_What is required:_
After reading the data below, copy out every line that contains the word "pixels".

_Entries supplied:_
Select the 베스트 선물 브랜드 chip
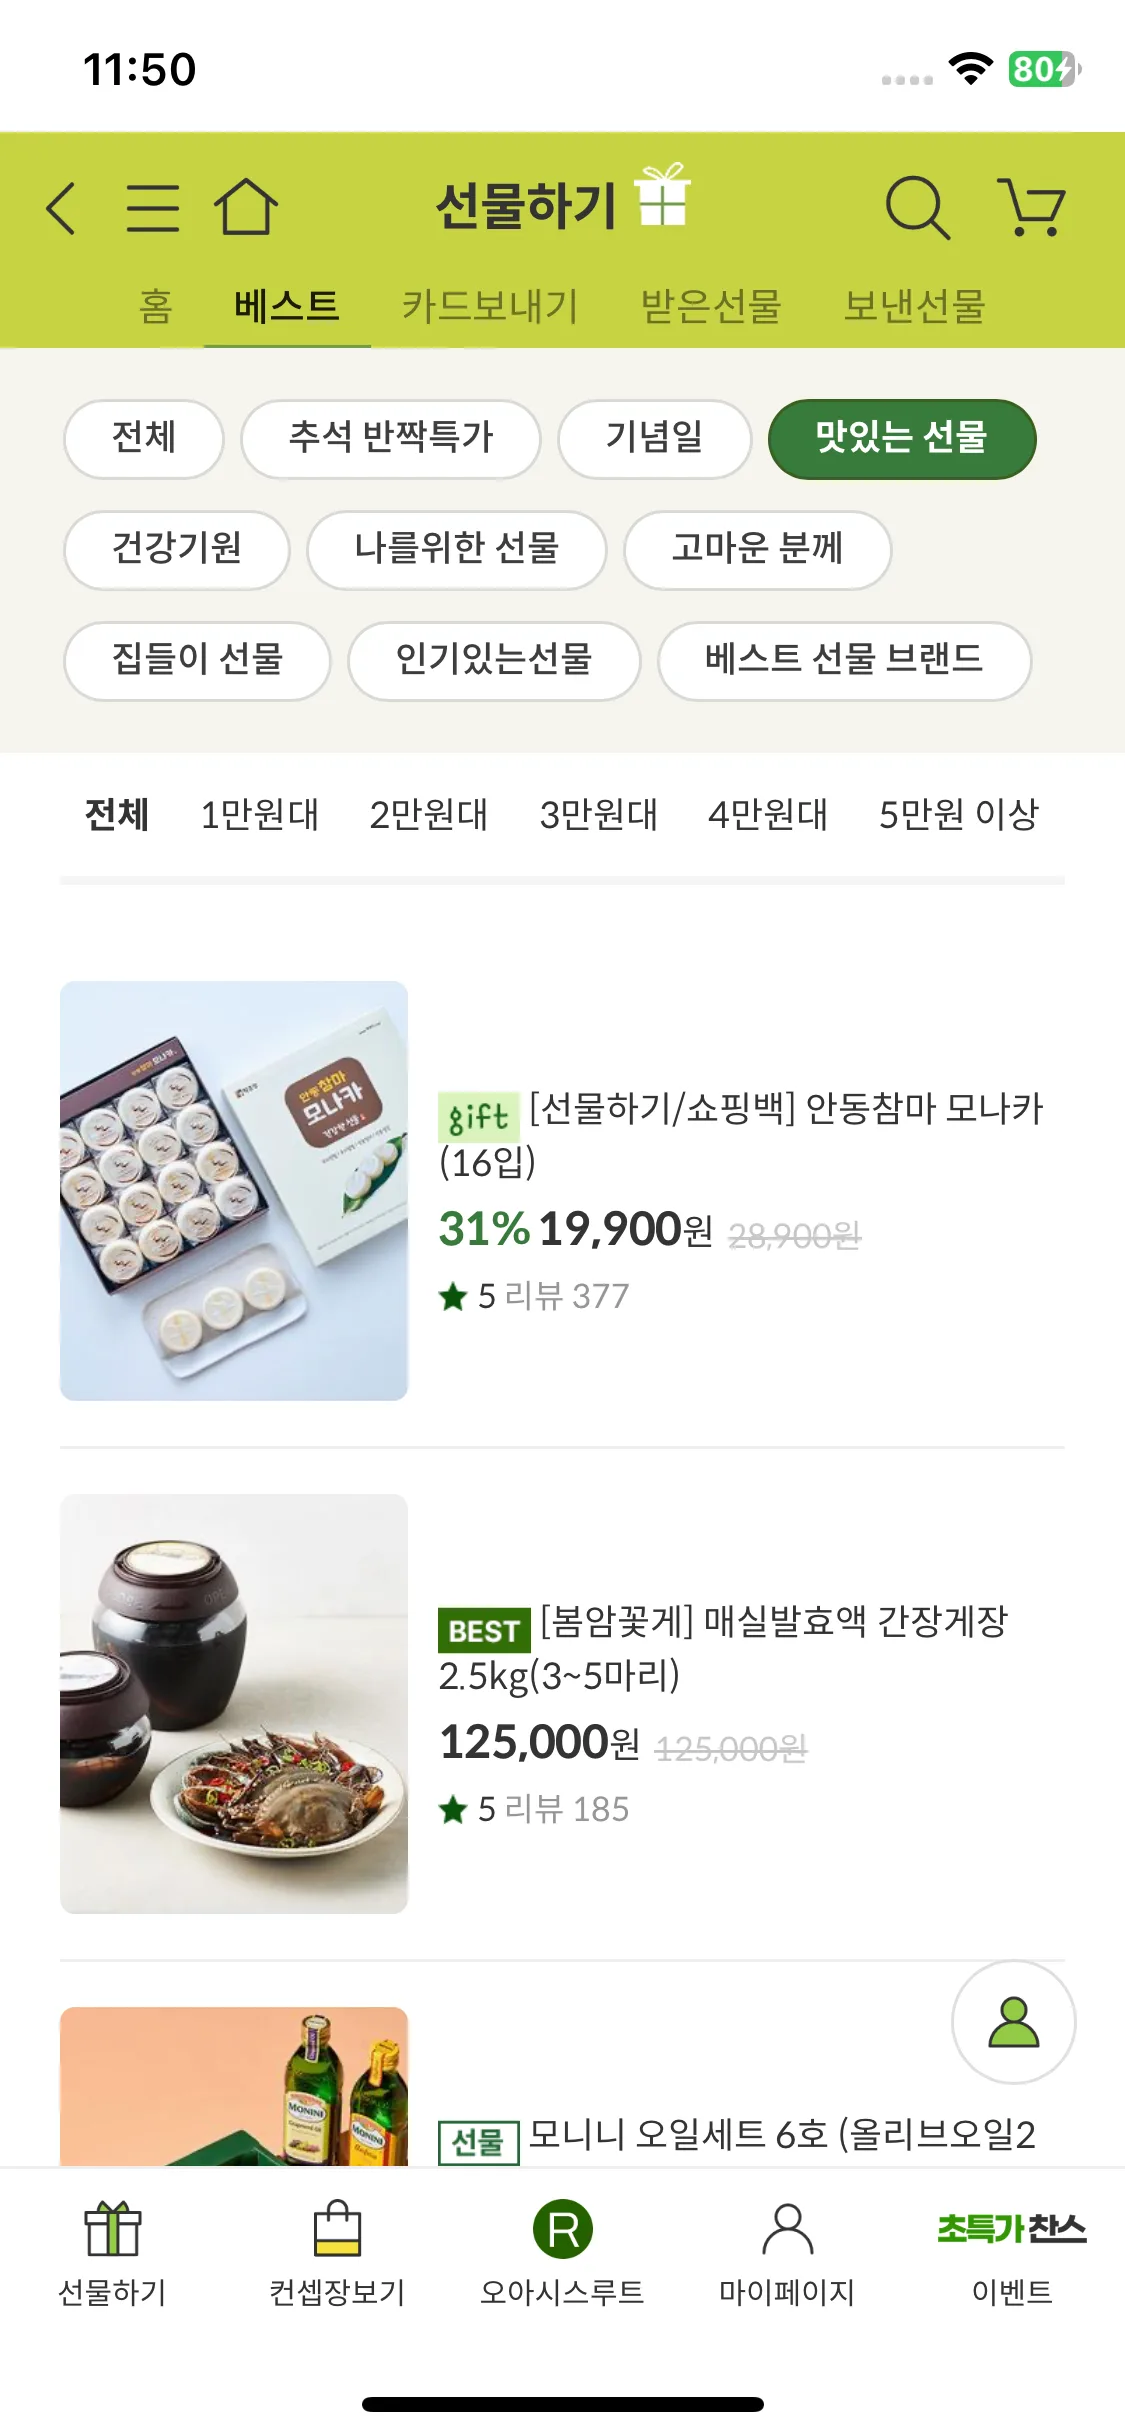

* * *

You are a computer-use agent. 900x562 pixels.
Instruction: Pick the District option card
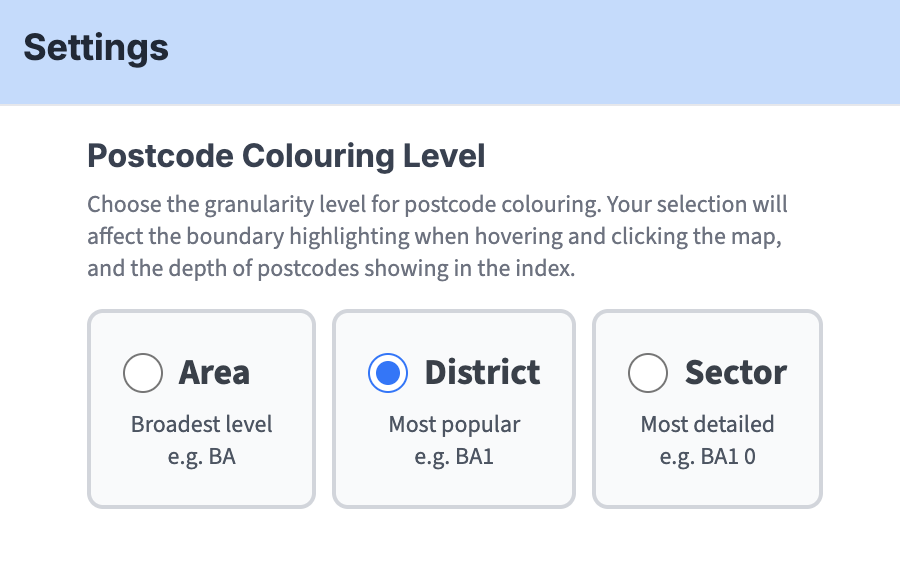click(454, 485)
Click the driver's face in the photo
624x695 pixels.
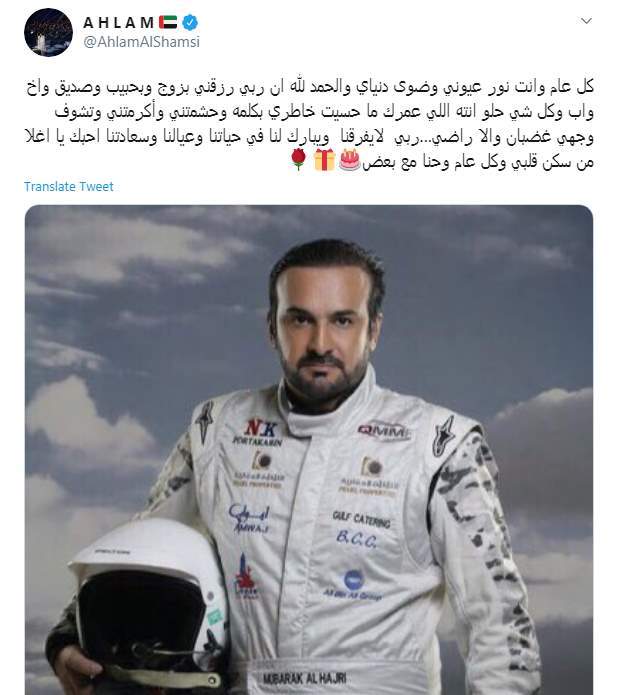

_Solved exercise:_
You are a computer-use agent. 900x562 pixels.
624x695 pixels.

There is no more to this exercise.